### Aim of the task
Look below for the line with "Vezess.hu (558, 2417)". Extract that line and each one after it through the last, word for word.

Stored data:

== Segment start ==

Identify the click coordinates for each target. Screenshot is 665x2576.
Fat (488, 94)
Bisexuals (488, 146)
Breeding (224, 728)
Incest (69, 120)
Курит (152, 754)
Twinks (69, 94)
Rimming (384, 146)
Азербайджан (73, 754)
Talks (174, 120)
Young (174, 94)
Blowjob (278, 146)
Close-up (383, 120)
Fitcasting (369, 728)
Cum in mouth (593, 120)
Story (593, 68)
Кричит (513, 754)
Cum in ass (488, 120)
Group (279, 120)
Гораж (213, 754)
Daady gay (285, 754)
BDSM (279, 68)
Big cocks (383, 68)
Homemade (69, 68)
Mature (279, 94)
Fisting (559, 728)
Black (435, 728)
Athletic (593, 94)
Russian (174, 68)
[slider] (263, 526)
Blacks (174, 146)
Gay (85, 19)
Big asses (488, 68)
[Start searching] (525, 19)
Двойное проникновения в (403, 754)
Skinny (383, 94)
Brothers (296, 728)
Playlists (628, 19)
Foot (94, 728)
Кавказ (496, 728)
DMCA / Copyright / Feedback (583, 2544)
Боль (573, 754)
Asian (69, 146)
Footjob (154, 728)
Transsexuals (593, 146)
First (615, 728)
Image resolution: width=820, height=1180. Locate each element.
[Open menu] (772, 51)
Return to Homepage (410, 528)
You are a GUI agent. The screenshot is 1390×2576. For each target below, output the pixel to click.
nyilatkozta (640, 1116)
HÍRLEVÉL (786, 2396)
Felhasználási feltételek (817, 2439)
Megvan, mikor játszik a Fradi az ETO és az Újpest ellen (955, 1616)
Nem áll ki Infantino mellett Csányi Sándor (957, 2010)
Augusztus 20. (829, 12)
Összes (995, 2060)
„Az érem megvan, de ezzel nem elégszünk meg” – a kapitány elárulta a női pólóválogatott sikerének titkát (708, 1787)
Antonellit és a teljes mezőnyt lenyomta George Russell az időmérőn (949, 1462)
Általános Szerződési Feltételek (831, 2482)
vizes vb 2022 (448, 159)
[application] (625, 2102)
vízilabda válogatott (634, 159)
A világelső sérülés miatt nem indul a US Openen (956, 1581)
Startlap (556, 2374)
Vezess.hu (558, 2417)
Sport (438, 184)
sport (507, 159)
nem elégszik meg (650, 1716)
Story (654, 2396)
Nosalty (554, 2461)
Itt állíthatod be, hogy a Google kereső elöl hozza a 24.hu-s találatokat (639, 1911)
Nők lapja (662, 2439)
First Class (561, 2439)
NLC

== Segment end ==

### Solution to this exercise
Vezess.hu (558, 2417)
Sport (438, 184)
sport (507, 159)
nem elégszik meg (650, 1716)
Story (654, 2396)
Nosalty (554, 2461)
Itt állíthatod be, hogy a Google kereső elöl hozza a 24.hu-s találatokat (639, 1911)
Nők lapja (662, 2439)
First Class (561, 2439)
NLC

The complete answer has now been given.